Once again, Matthew Stafford ranks towards the top of the NFL in several passing categories. He is third in passing yardage, tied for fifth in passing touchdowns, and first in attempts per game (though his pace is way down from last year). His completion percentage and passer rating are more mediocre, but you have to wonder how much higher they’d be if the Lions weren’t the league’s leader in dropped passes.
Stafford’s impact has been undeniably positive, but it’s frustrating how a guy with as much talent as Stafford has makes such simple mistakes. Stafford’s decision-making has been mostly very good, and while he’s still prone to a sidearm sling here and there, his mechanics have been hard to criticize. Stafford is doing a better job of stepping up into his throws rather than dropping and throwing off his back foot, and his TD-INT ratio of 16-6 reflects that.
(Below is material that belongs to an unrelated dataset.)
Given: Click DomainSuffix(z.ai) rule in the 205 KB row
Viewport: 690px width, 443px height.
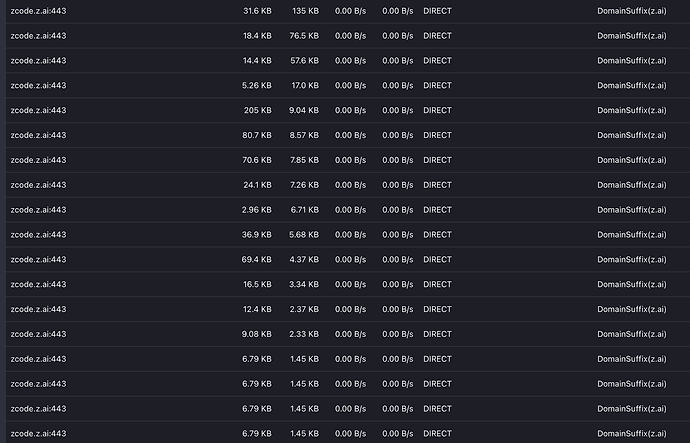Looking at the screenshot, I should [x=631, y=110].
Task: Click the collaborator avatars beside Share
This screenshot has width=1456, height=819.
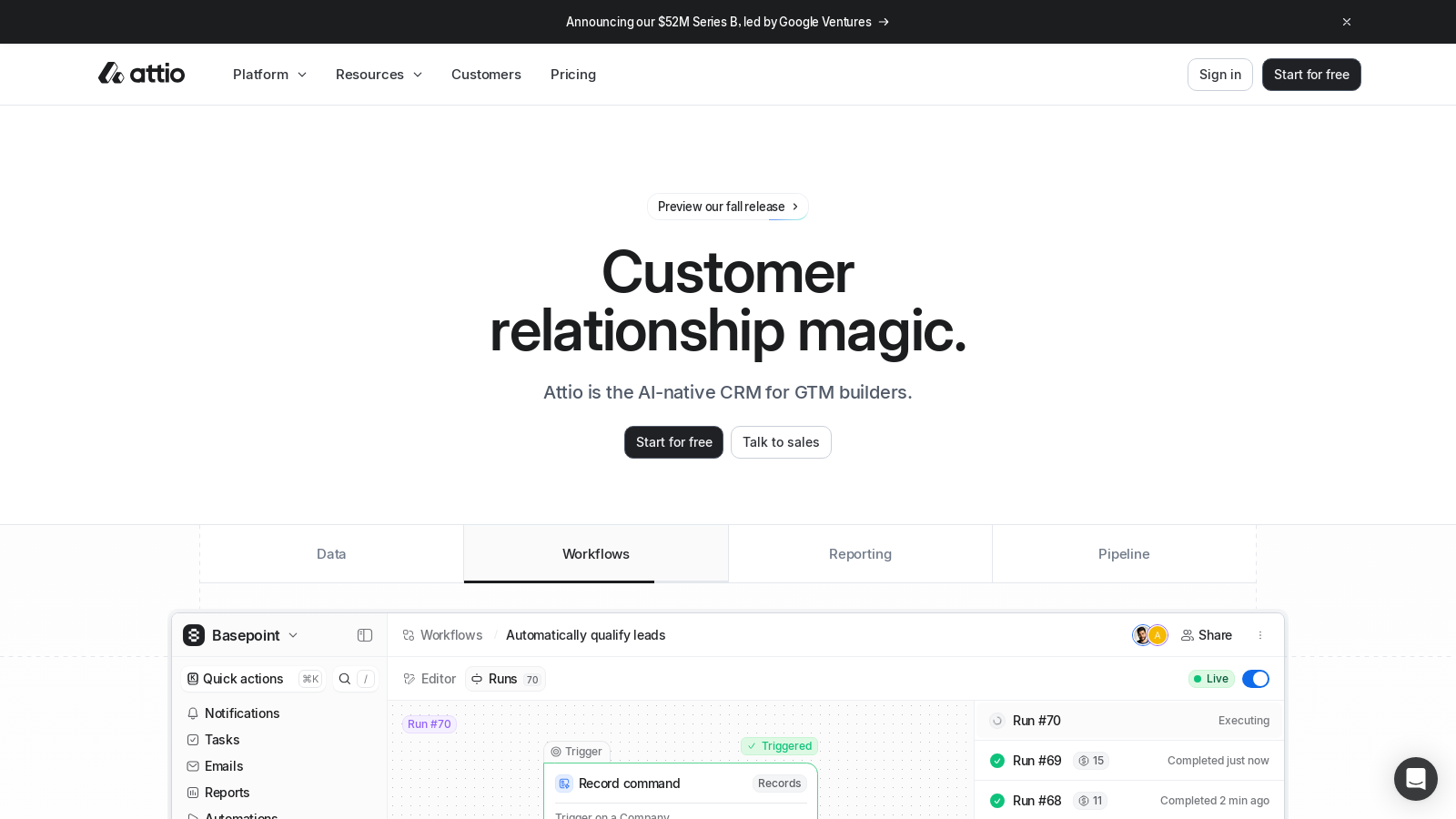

Still, Stafford has these frustrating moments where he just overthrows people for no apparent reason. He can hit Kris Durham on a dime 50 yards away, but when he has somebody in the flat five yards away, he puts it over their head. That kind of frustrating inconsistency is what keeps Stafford from making the leap from very good to top-tier.
Stafford is pretty much on pace with where he’s expected to be. He has a golden arm, and he and Calvin Johnson are proving to again be the most dangerous combo in the NFL. It doesn’t seem like it, but he’s playing better than his stats indicate. Several of his interceptions this season are a result of tipped or dropped passes. Still, with as frequent as Stafford’s flashes of immense talent, he still needs to show more consistency. That, plus high expectations to start with, keep this grade down.
Undeniably, Stafford has been one of the Lions’ best players this season. While it’s a bit slow-going, he is definitely improving, and his performance in Dallas is proof . Now it’s time to sit back and see how high his ceiling goes.